Investigating changes in American English vocabulary over the last 50 years

take a chill pill

(1990’s | teenagese | “cool it,” “take it easy,” “pop a downer”)

Maybe this still counts as slang. All the citations in LexisNexis before 1990 cite the phrase as an excrescence of teen lingo, whose purpose, as we all know, is to baffle any adults within earshot. At this the expression seems to have failed resoundingly; even at its origin, it doesn’t seem likely to have mystified anyone. The older generation back then was already thoroughly familiar with “cool it,” and the idea of cold temperatures for slowed-down or relaxed behavior is right out of Chemistry 101.

“Chill pill” used as a noun may refer to a pharmaceutical that calms you down, like Valium or Xanax (that’s what we took in the good old days, anyway).

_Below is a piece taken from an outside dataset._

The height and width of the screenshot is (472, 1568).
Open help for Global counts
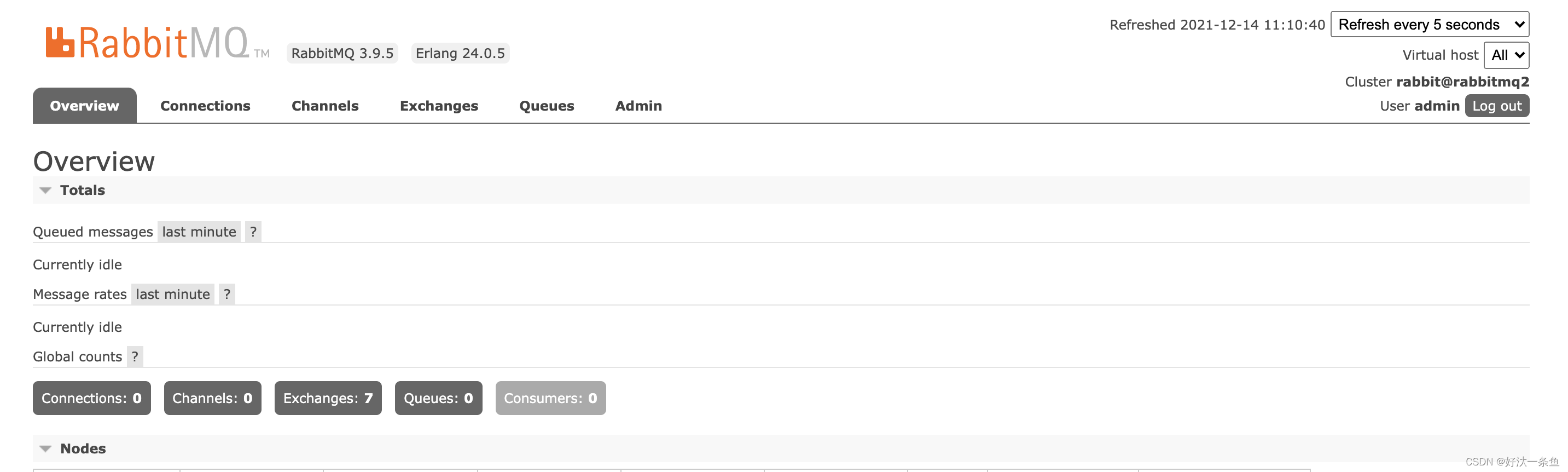click(x=135, y=356)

But the full formulation is fully metaphorical, depending as it does on the substitution of “chill out” for “relax.” (You didn’t hear “chillax” back then; I never heard it before the new millennium, but maybe I wasn’t hangin’ in the right circles.) I recall another emphasis, though; “take a chill pill” could be used to mean “don’t be uptight” rather than “don’t be manic.” In other words, you may have a problem with what we’re doing here, but you need to get over it. Squelch your qualms. Rather than applying to actions at a particular moment, it took aim at a larger set of attitudes.

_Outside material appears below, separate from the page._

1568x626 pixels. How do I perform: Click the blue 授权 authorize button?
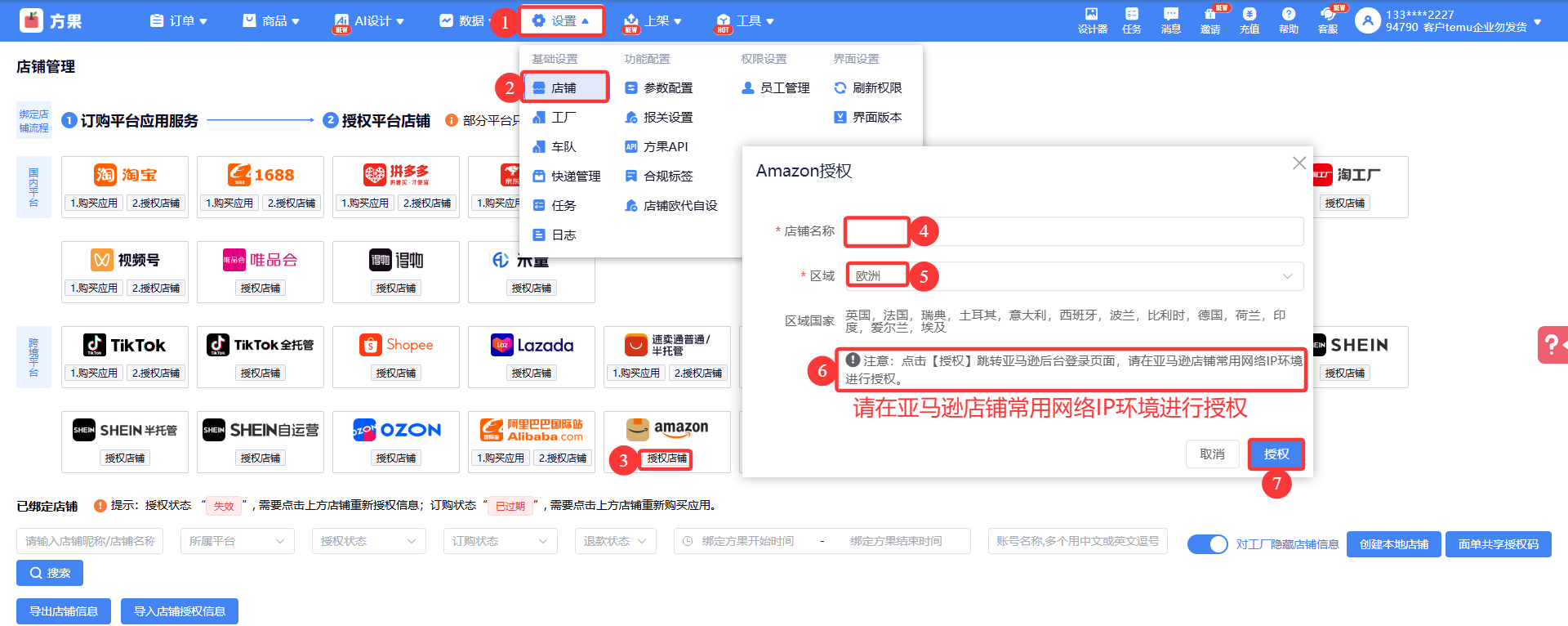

I had the sense that this phrase had pretty well disappeared, but LexisNexis shows a rate of increase over the last two decades that appears to reflect something more than a proliferation of indexed sources. While it hasn’t penetrated formal discourse much (Mr. Secretary, I strongly suggest that you consider ingesting a chill pill), human-interest writers use it all the time. And the august New York Times (January 1, 2010) used it in a review of a book about the evils of prescriptive grammar: “the grammatical doomsayers had better find themselves some chill pills fast.” That is, they’d better take a deep breath and calm down, and get off their high horse while they’re at it. That, is seems to me, is how we use the phrase today; the definition given above (“downer” or “trank”) has pretty much disappeared, eclipsed by the metaphorical. (And while I can imagine a desperate astronaut in a 1950’s science-fiction movie popping “chill pills” as his out-of-control craft barreled toward the sun, that definition has never been in play.)